First 2 minutes under the broiler is done. 








After another minute..








Quick swirl around an ICE COLD bowl to stop the cooking....








And the finished product, don't get no better than this. Get extra napkins!!


----------



## Law Dog (Jul 27, 2010)

Tladmas123, Shrimp look delicious !


----------



## tladams123 (Mar 22, 2011)

Thanks LawDog, they were outstanding!! Quick and easy and made the GF happy, so it's a win win for me!! Mix in a little homemade cocktail sauce with these bad boys and everybody's happy! Had enough leftovers for a nice salad tomorrow.


----------



## Dookie Ray (Apr 9, 2008)

The most simple, and tasty way I know is to just peel and de-vein the shrimp, make a pan out of aluminum foil, and lay the shrimp on it. Then just pour the HEB brand "Spicy Italian Dressing" all over them and sprinkle with a little black pepper. Place the pan on the grill and grill until done, stir occasionally.


----------



## FishBurd27 (Sep 18, 2012)

Dookie Ray said:


> The most simple, and tasty way I know is to just peel and de-vein the shrimp, make a pan out of aluminum foil, and lay the shrimp on it. Then just pour the HEB brand "Spicy Italian Dressing" all over them and sprinkle with a little black pepper. Place the pan on the grill and grill until done, stir occasionally.


DANG IT!! you know my secret. lol.

I'm all about making my own marinades and such, but your right on the money. HEB's spicy italian, marinade in it for about 30-45 mins then i'll pull them out and place on really hot grill, minute or 2 per side.

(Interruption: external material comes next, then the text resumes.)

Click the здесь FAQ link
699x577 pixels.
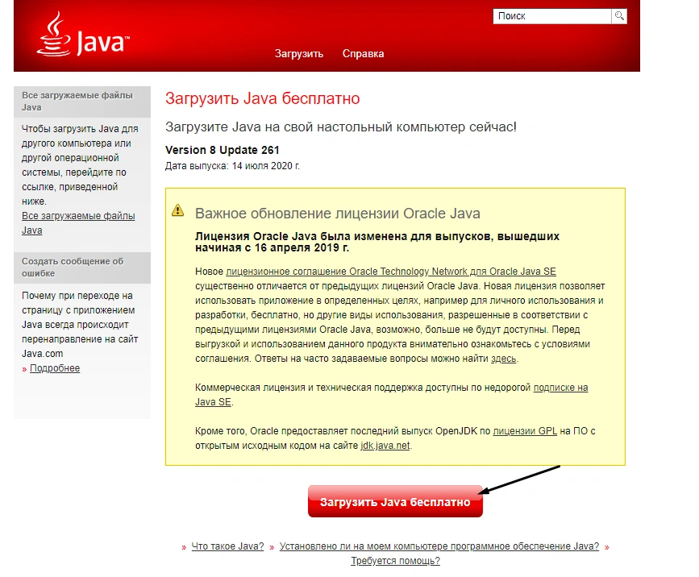point(504,359)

OH mann am i hungry now.. I love shrimp!!


----------



## the_dude_abides (Jun 3, 2010)

I use Newmans Olive Oil and Vinagrette with a little Tex Joy fajita and Chachere's. I toss it all together in a plastic bag and refrigerate for an hour or so. Easy and tasty.


----------



## CoastalOutfitters (Aug 20, 2004)

melt and toss....lemon/garlic/butter/dash of pepper/seasoned salt w shrimp , then grill

you want them to taste like shrimp, not seasoning


----------



## Captain Dave (Jul 19, 2006)

*Here are 2 for ya...*

Here are a few.. First one has too much butter for my veins, ( thats Nawlings Cooking ) second one is a all time Fav

1.

Nawlings Style Cardiac Barbecued Shrimp

Ingredients:

4 lbs Fresh Gulf Shrimp 
1 lb butter
1 C olive oil
4 t cayenne pepper
2 t salt
2 t ground thyme
4 t black pepper
1 t ground oregano
1 t ground basil
2 t paprika
6 t crushed garlic
2 t ground rosemary
4 t Worcestershire sauce
2 t Tabasco sauce
2 t Liquid smoke
1 t fresh lemon juice
3 bay leaves (finely crushed)
1/2 C fresh chopped flat leaf parsley

Cooking Instructions:

Rinse shrimp and drain.
Spread out in a shallow baking pan.
Combine remaining ingredients in sauce pan over low heat until butter is melted.
Pour over shrimp.
Marinate for several hours (or overnight), turning and basting several times.
Bake at 325 F until shrimp turn pink, turning every 10 minutes for even cooking(cook no

more than 30 minutes).
Serve in deep bowls with crusty French baguettes to soak up the yummy sauce.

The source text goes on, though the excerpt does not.